This delicious cannabis-infused Shrimp N’ Veggie Salad will get you going, thanks to the delicious combination of fresh ingredients, and the generous helping of cannaoil. Click ‘SHOW MORE’ for recipe instructions.
Prep time: 15 minutes
Cook time: 15-18 minutes
Serving size: 1 Bowl
Yield: 3 Cups
Dressing Ingredients – Magical Italian Dressing
1½ cups MagicalButter Olive Oil
½ cup cider vinegar
¼ cup purified water
¼ cup grated parmesan cheese
1 tablespoon honey
1 tablespoon pink Himalayan salt
2 teaspoons roasted garlic, minced
1 teaspoon fresh ground pepper
Shrimp Salad Ingredients:
1 cup cherry tomatoes, sliced
1 cup carrots, julienned
1 cup yellow bell pepper, julienned
1 cup red bell pepper, julienned
1 cup red onion, julienned
1 cup asparagus tips
1 pound medium shrimp
1 large handful mixed greens
1 – Preheat your oven to 325˚F.
2 – Add the cut vegetables to a baking sheet lined with parchment paper. Drizzle with olive oil, and sprinkle with seasonings, to your preference. Bake for 10 minutes.

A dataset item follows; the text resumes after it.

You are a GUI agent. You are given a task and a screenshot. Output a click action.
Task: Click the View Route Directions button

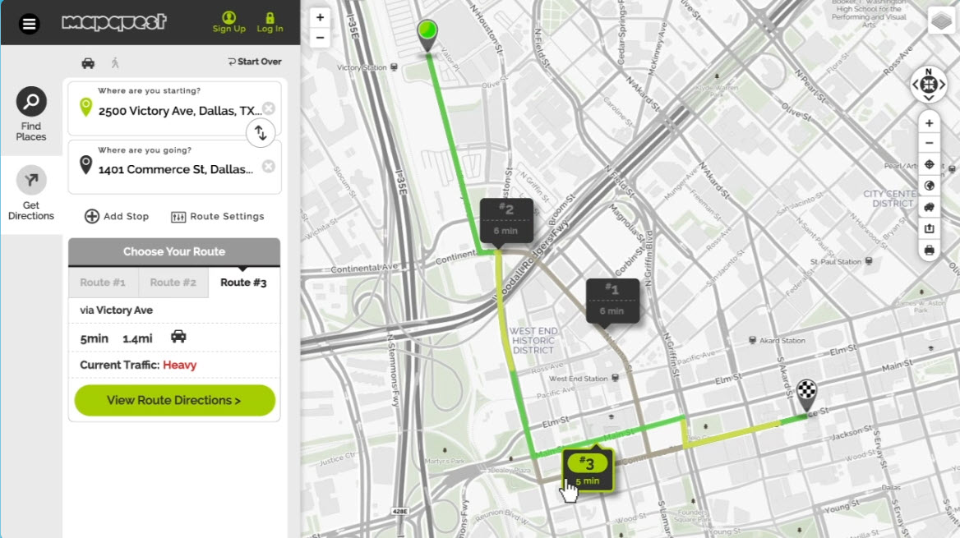173,400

3 – Move the veggies aside to make room on the baking sheet, and add the shrimp in a single layer. Drizzle with desired amount of olive oil, lime juice, and seasonings.
4 – Bake for 5-8 minutes, until the shrimp are fully cooked. Be careful not to overcook.
5 – Mix the dressing ingredients well. For best results, place them inside your MagicalButter machine, secure the lid, and press the Blend/Clean button.In a large salad bowl, add the mixed greens, and toss your Shrimp Salad with Magical Italian Dressing. Serve, and enjoy!
6 – In a large salad bowl, add the mixed greens, and toss your Shrimp Salad with Magical Italian Dressing. Serve, and enjoy!